◆ Your objective: Reproduce exactly the span of lines beginning at the one with "You are a GUI" and ending at the last line of the data below, omitting pictures.

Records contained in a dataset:
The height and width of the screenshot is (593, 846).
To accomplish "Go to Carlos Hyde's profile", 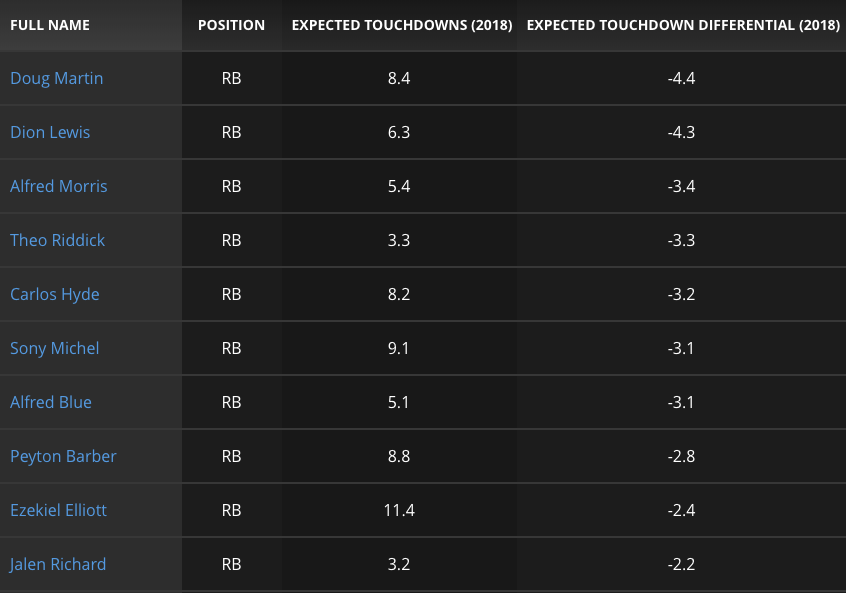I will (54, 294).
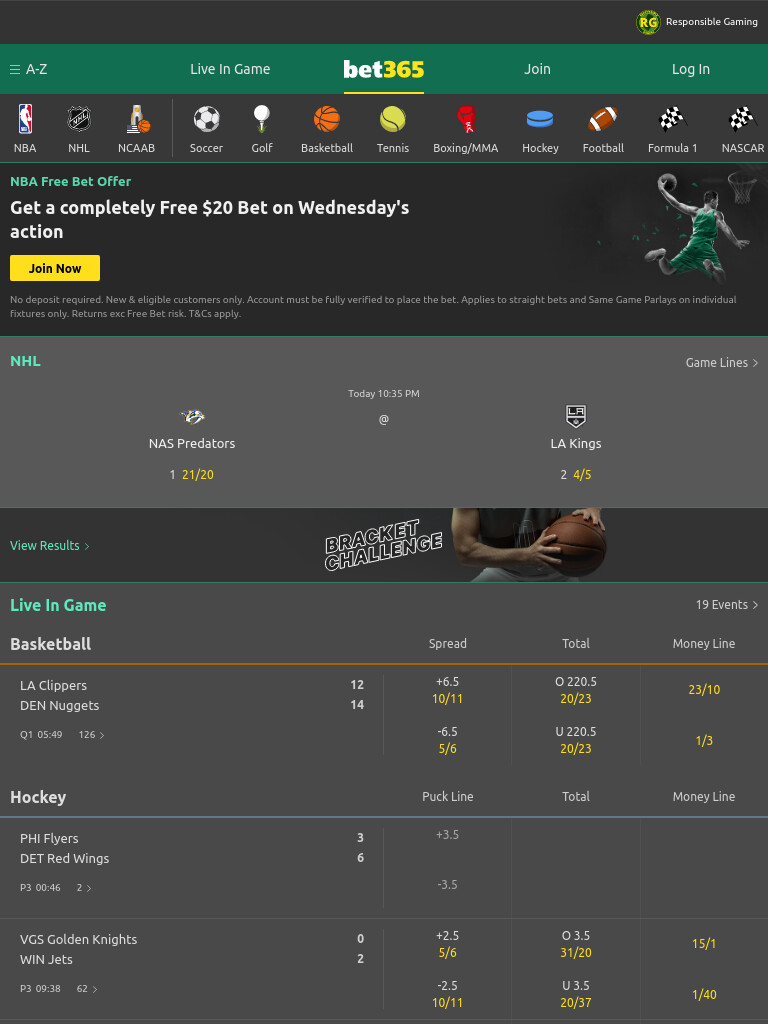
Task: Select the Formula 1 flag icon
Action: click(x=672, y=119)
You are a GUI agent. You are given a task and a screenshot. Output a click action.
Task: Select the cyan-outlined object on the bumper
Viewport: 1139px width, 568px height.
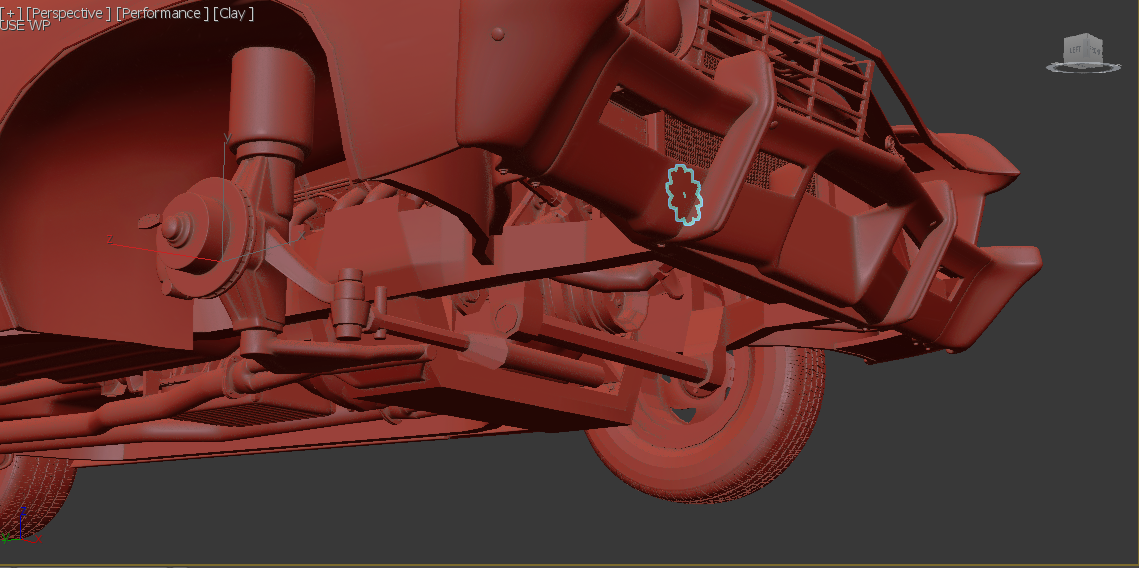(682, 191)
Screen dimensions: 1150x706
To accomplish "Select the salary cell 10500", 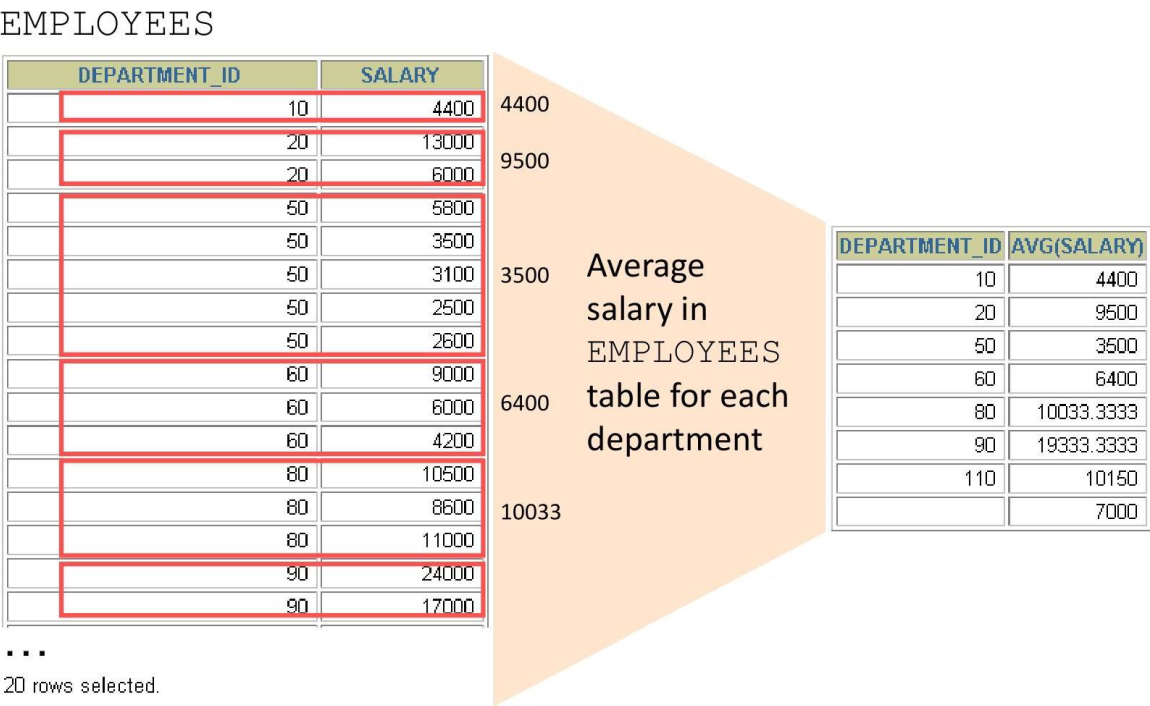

◆ Result:
You are a GUI agent. You are given a task and a screenshot. Output a click action.
Task: Select the cyan-outlined object on the bumper
Viewport: 1139px width, 568px height.
(682, 191)
Screen dimensions: 1150x706
To accomplish "Select the salary cell 10500", 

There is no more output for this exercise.